# Estimate the binding energy of the H2 molecule

1. Aug 21, 2008

### ksachs

The problem is this:
Estimate the binding energy of the H2 molecule, assuming the two H nuclei are 0.074 nm apart and the two electrons spend 33% of their time midway between them.

I assume that this problem uses the equation F=ke2/d.

So far, I have that E1=F1d, and E2=F2v*t*0.33. Then, we know that the binding energy E should be E1-E2, and therefore E=0.67E1. And E1=ke2/d. Is this correct so far? And where do I go from here? I do know that the correct answer is 4.6 eV, but just can't get there. Any help would be greatly appreciated!

2. Aug 21, 2008

### dynamicsolo

You're going to need to explain what E1 and E2 are supposed to be. If you're using F to represent the Coulomb potential energy between two charges (at least that's what you've written), how can Fd be an energy? What exactly is E2? Where would values for 'v' and 't' come from?

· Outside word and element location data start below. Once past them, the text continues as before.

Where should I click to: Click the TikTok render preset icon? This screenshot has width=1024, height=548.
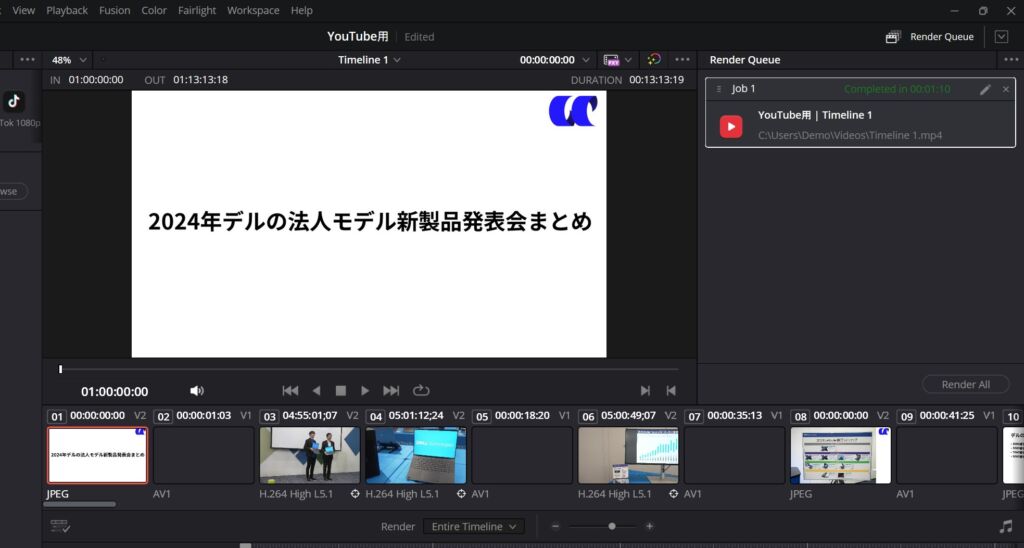[14, 101]
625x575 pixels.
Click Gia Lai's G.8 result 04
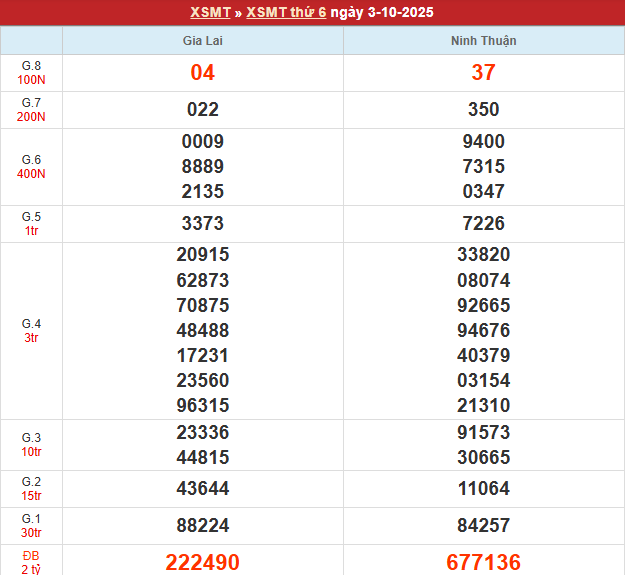pos(203,73)
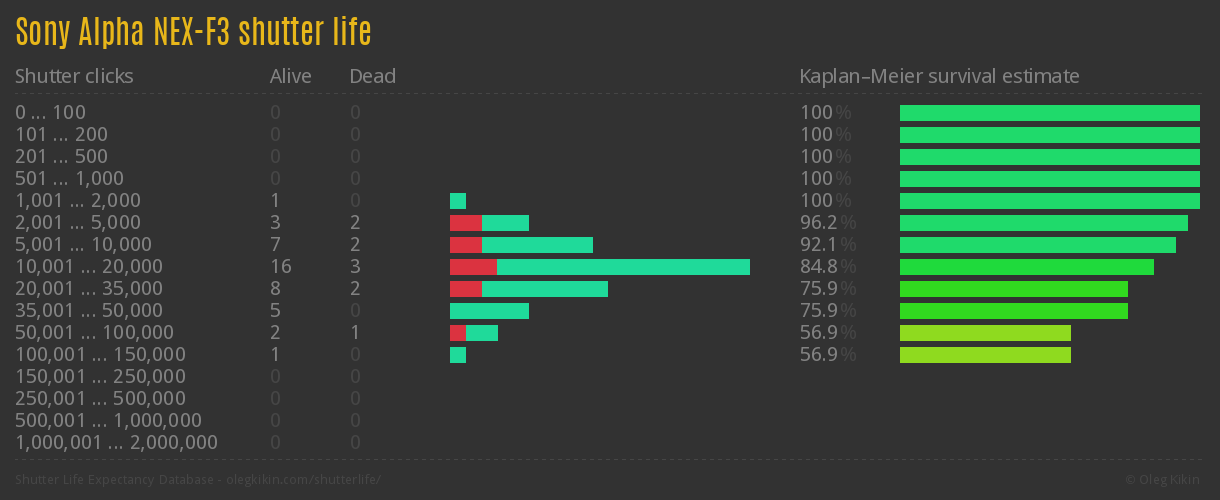This screenshot has height=500, width=1220.
Task: Select the "0 … 100" shutter clicks label
Action: [x=51, y=113]
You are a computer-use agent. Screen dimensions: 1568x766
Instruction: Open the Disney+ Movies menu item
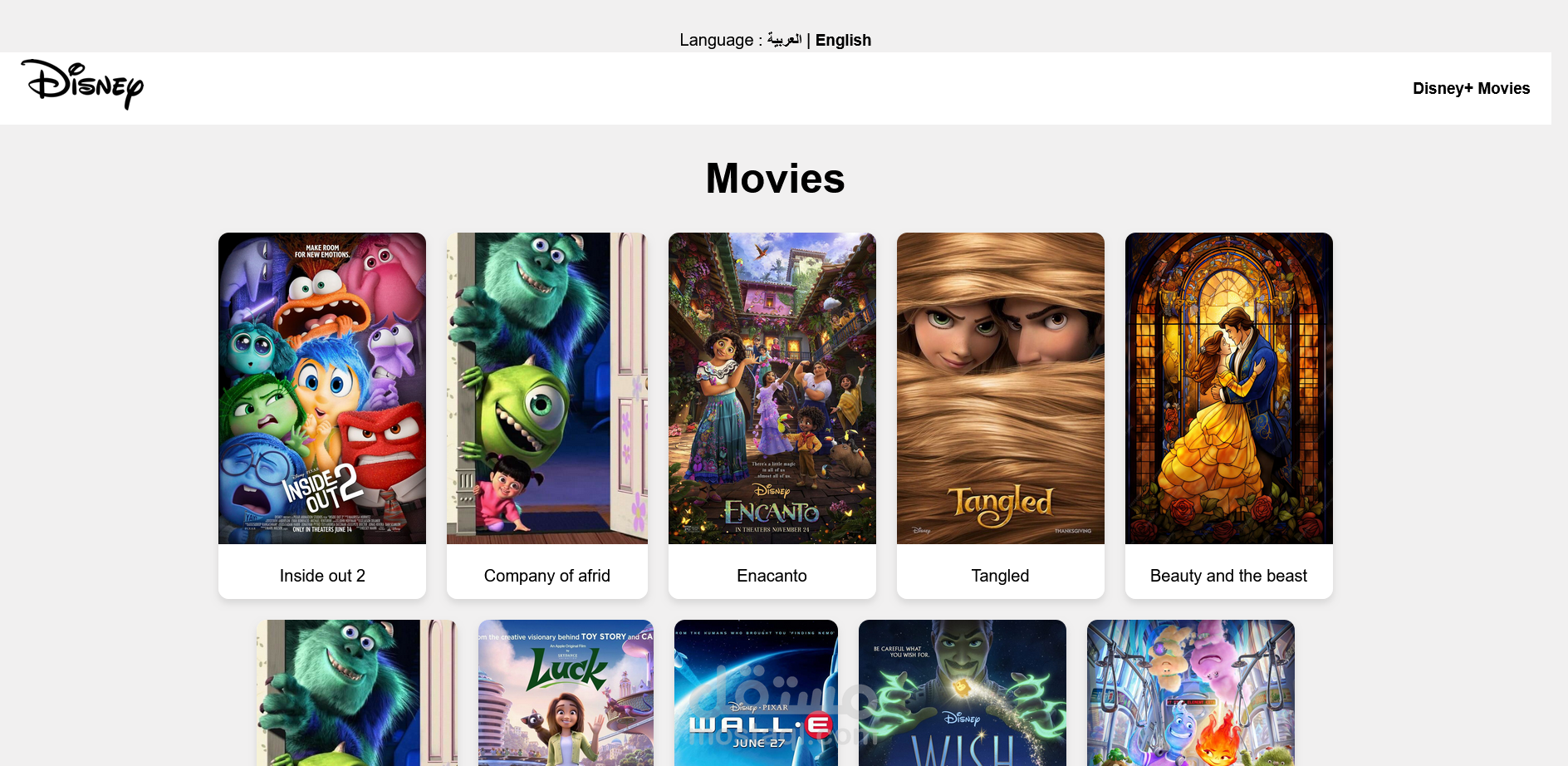[x=1471, y=88]
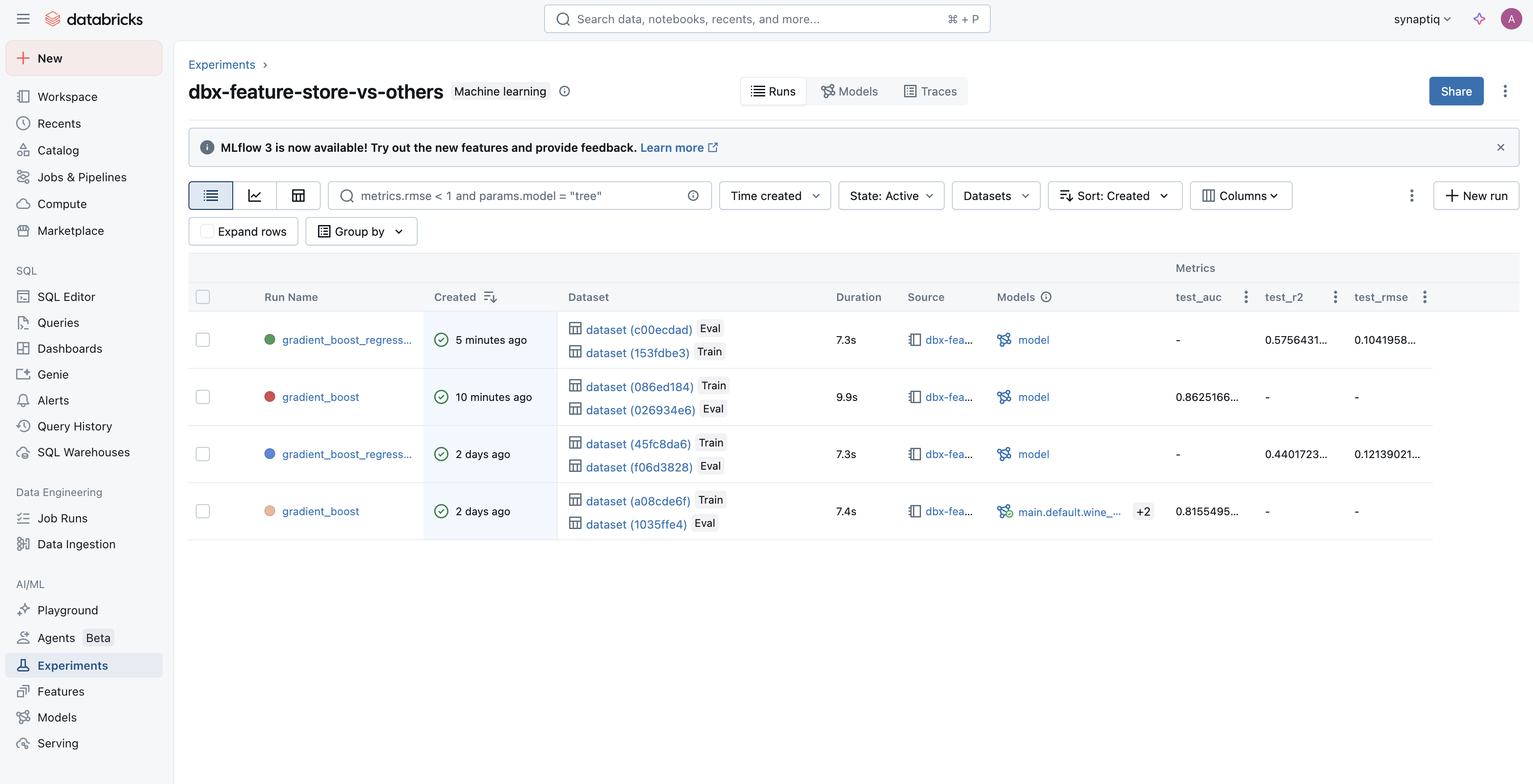Switch to the Models tab
Screen dimensions: 1533x784
click(849, 91)
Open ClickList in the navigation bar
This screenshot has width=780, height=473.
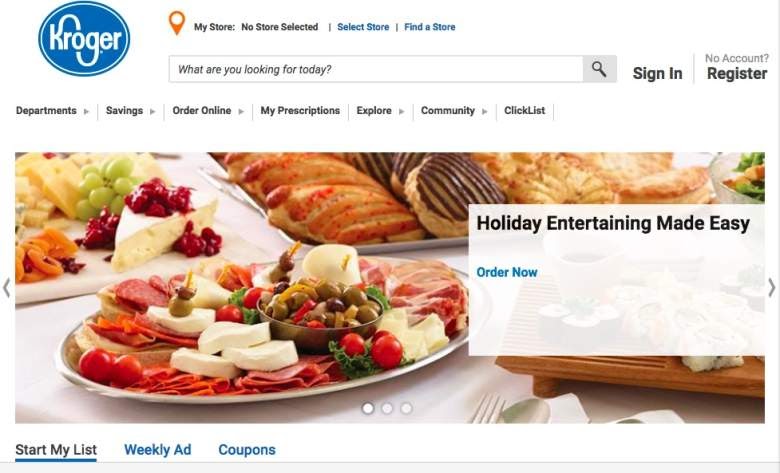[524, 111]
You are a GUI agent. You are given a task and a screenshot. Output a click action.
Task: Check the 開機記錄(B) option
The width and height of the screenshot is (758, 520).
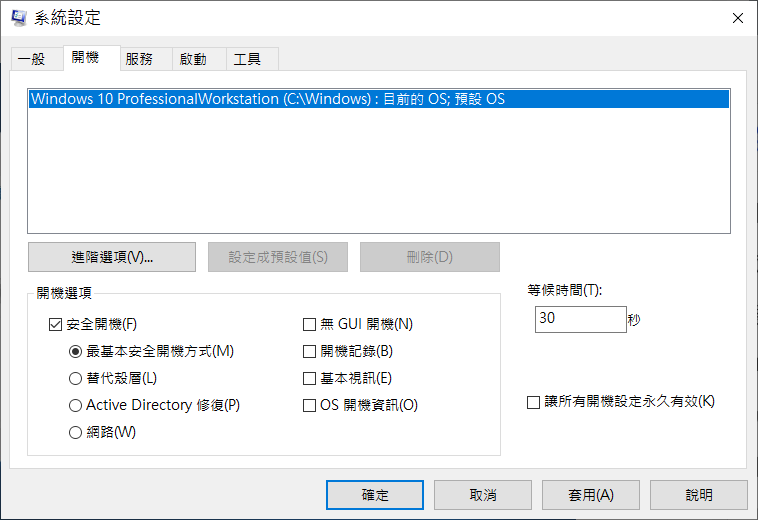coord(309,351)
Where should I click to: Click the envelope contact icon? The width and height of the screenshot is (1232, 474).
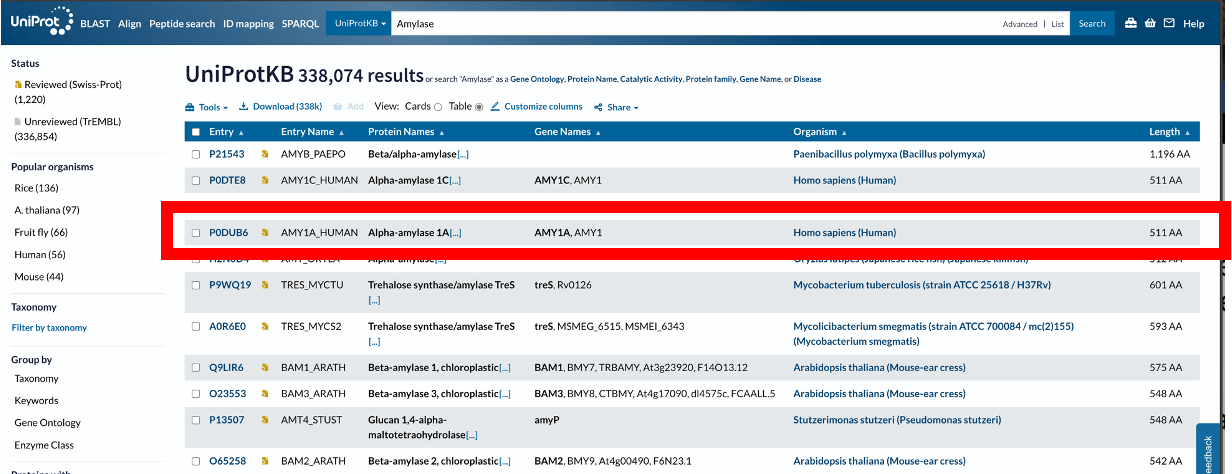pos(1169,23)
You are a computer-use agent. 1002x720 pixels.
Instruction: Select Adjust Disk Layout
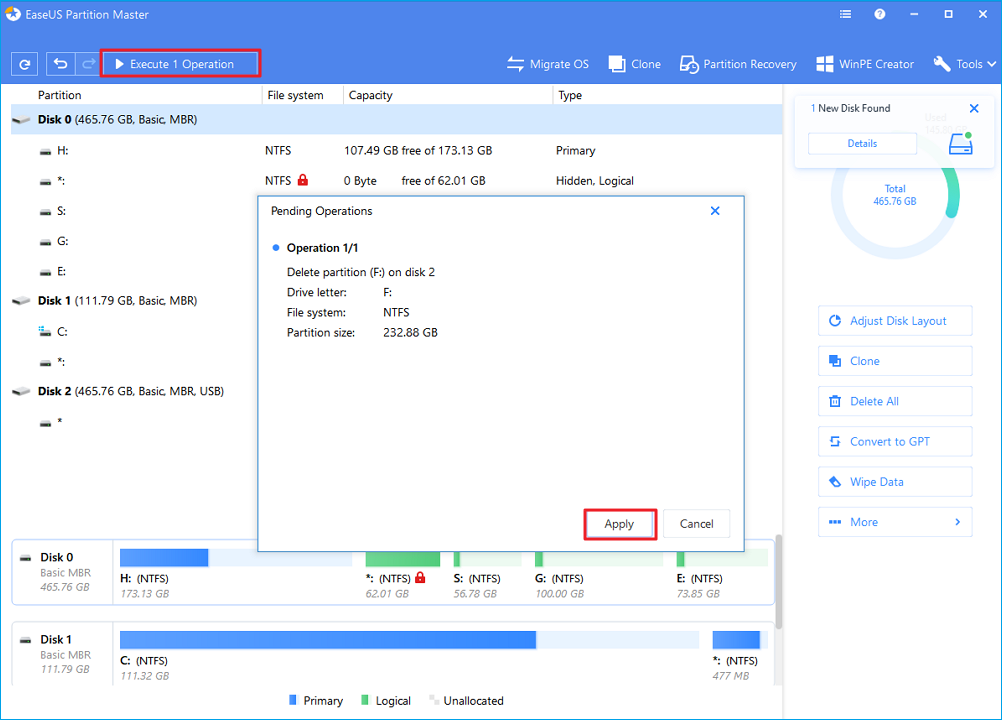pos(895,321)
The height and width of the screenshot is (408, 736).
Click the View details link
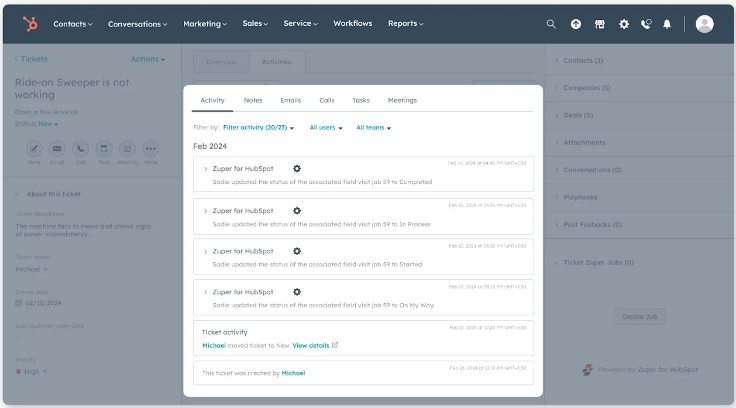[x=314, y=345]
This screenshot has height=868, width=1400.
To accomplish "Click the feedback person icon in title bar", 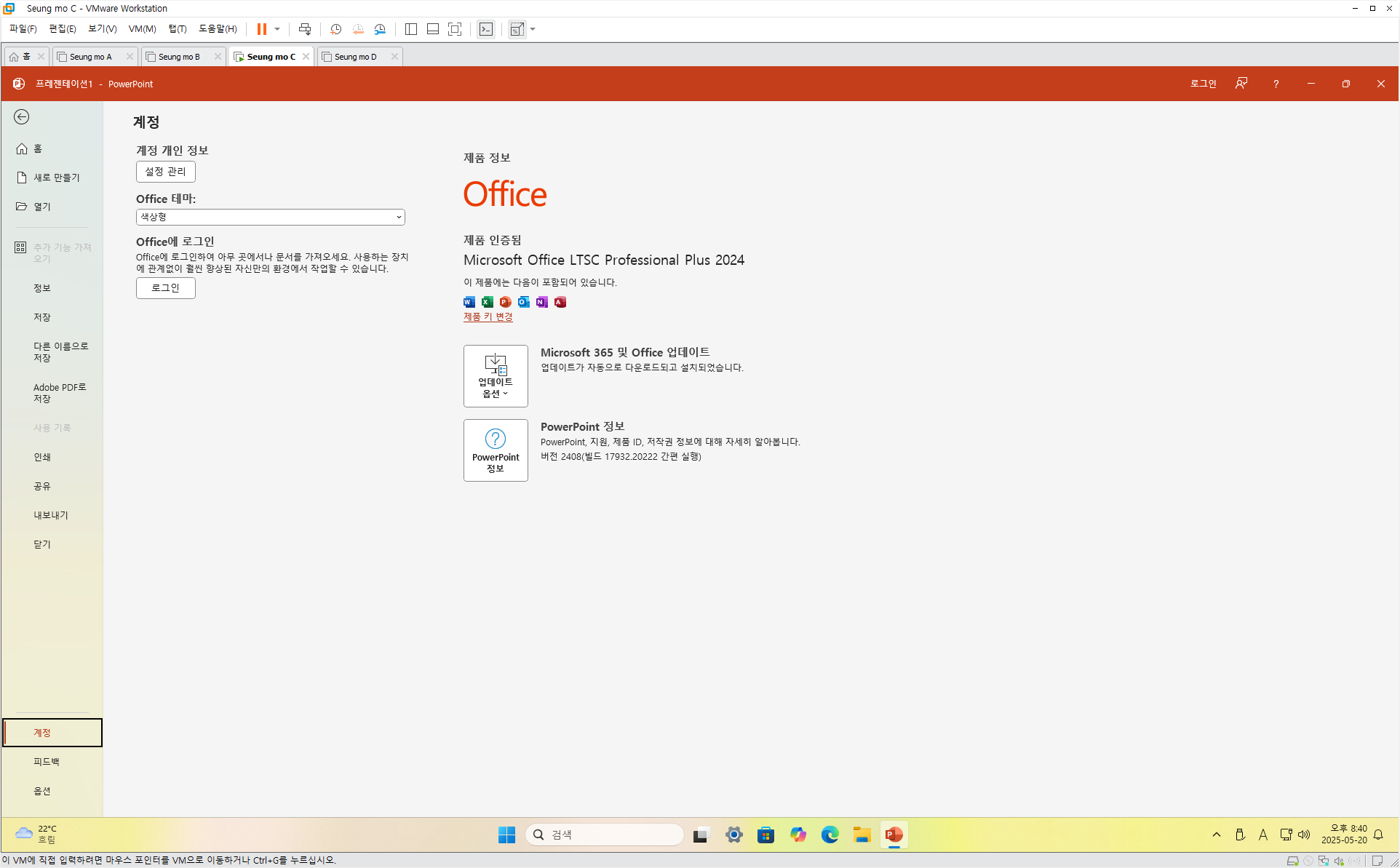I will pyautogui.click(x=1241, y=84).
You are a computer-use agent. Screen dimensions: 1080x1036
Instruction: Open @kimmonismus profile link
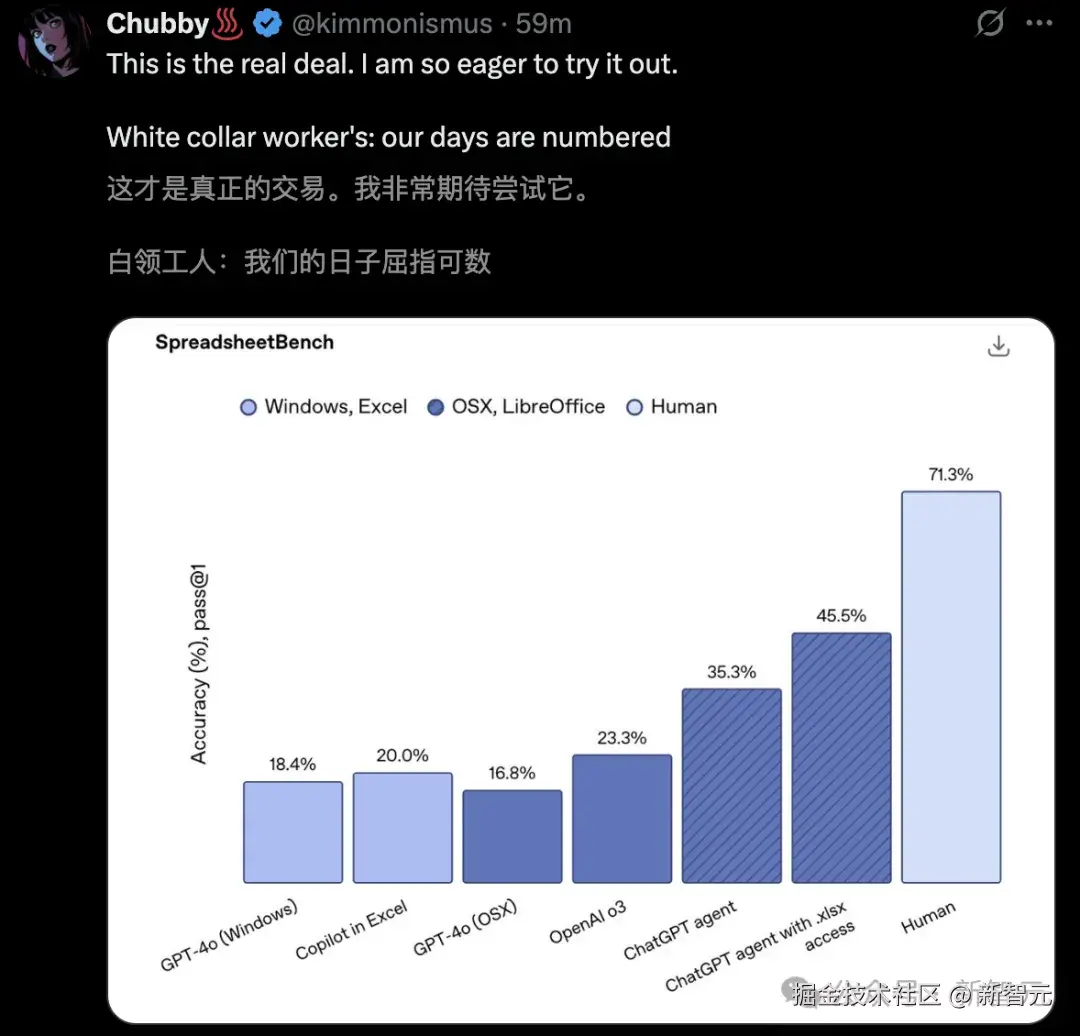pos(391,23)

You'll want to go back to the expression for the electric potential energy

$$U = \frac{k \cdot q^2}{d}$$

Consider that there are four charges here, two protons and two electrons. The electrons act effectively as if 1/3 of each of their charges are at the midpoint of the molecule, attracting the protons. (The particle configuration leads to an asymmetry of electron charge around the nuclei.) What energies do you find between the various pairs of particles?

3. Aug 21, 2008

### merryjman

dynamics's tagline says it all. Draw it with those 1/3-charged electrons in there, and then work out all the distances and charges. Luckily potential and energy are scalars.

4. Aug 22, 2008

### dynamicsolo

I don't think we're quite there yet, but here's another thing to consider. As seen from the midpoint or the other nucleus, the charge of each nucleus is partially "screened" (as they say) by the electron charge distribution around it. So the charge on each nucleus must be treated as being effectively something like +(1/3)e.